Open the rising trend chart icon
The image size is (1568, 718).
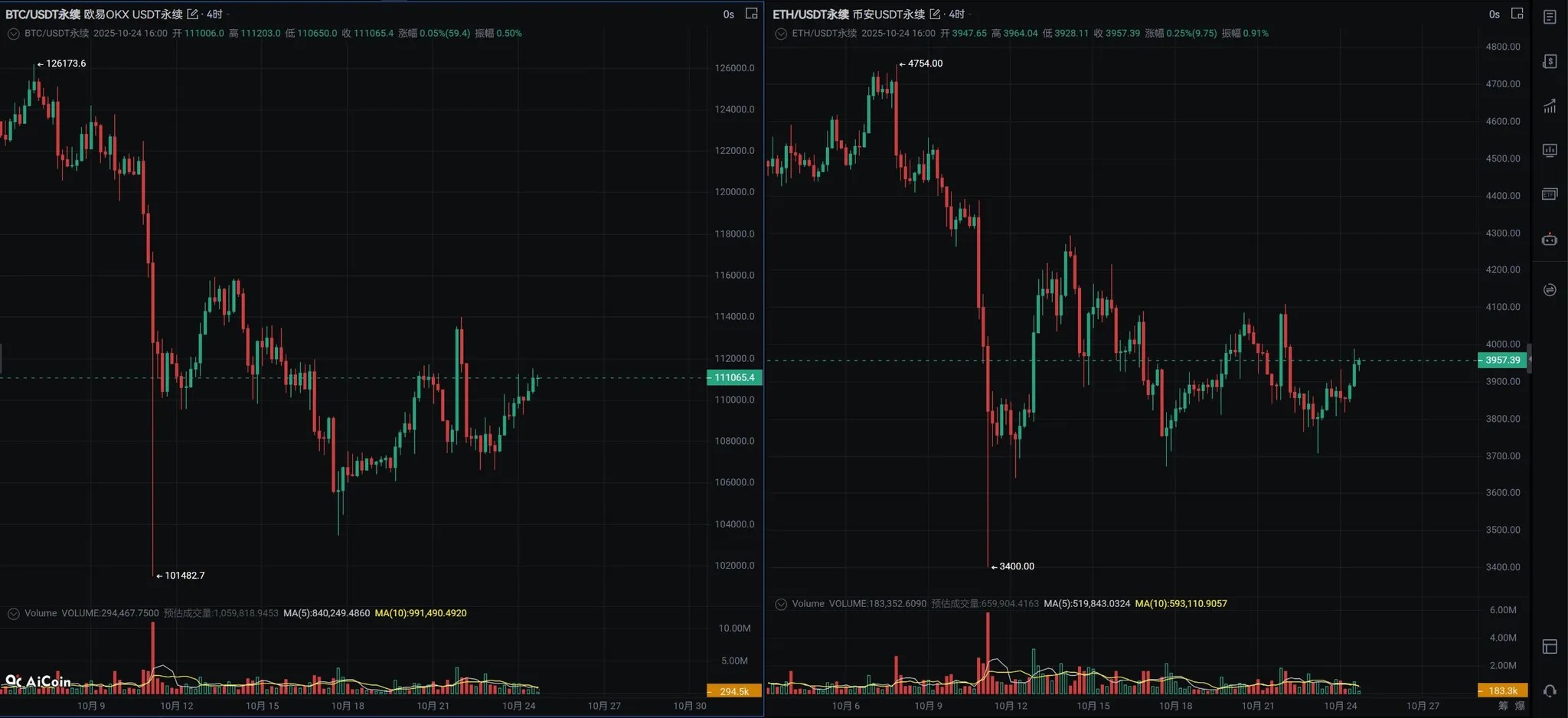1549,106
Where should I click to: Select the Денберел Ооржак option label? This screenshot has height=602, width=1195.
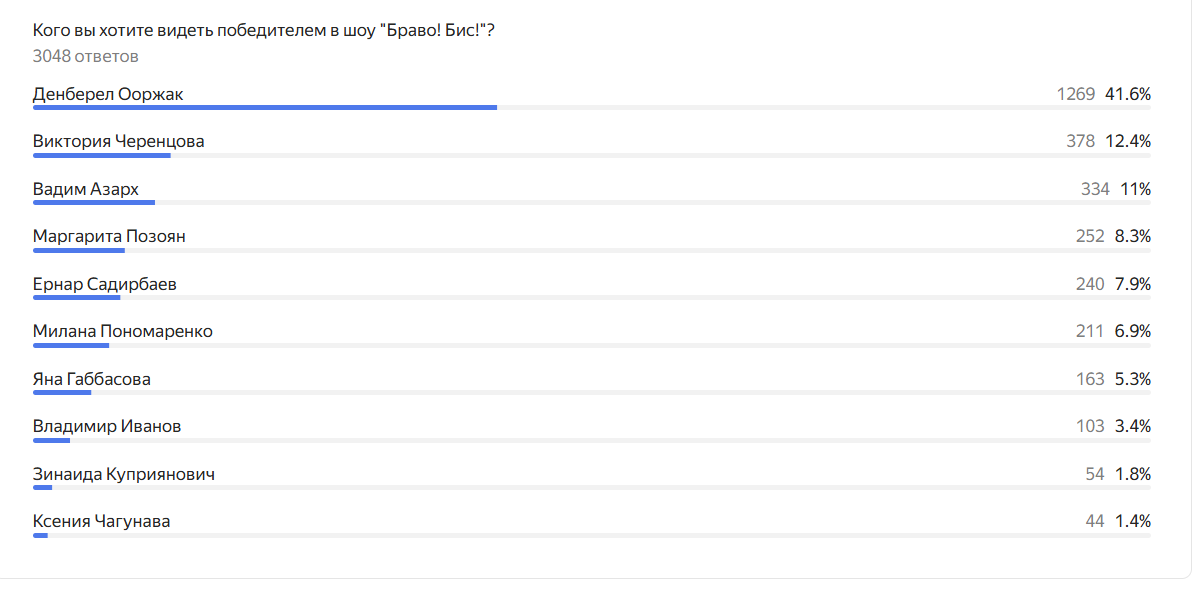coord(108,94)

---+---

(What is being asked) Print the listing exactly, images excluded.

(Task output)
Open the rising trend chart icon
The image size is (1568, 718).
1549,106
Where should I click to: Select the Денберел Ооржак option label? This screenshot has height=602, width=1195.
coord(108,94)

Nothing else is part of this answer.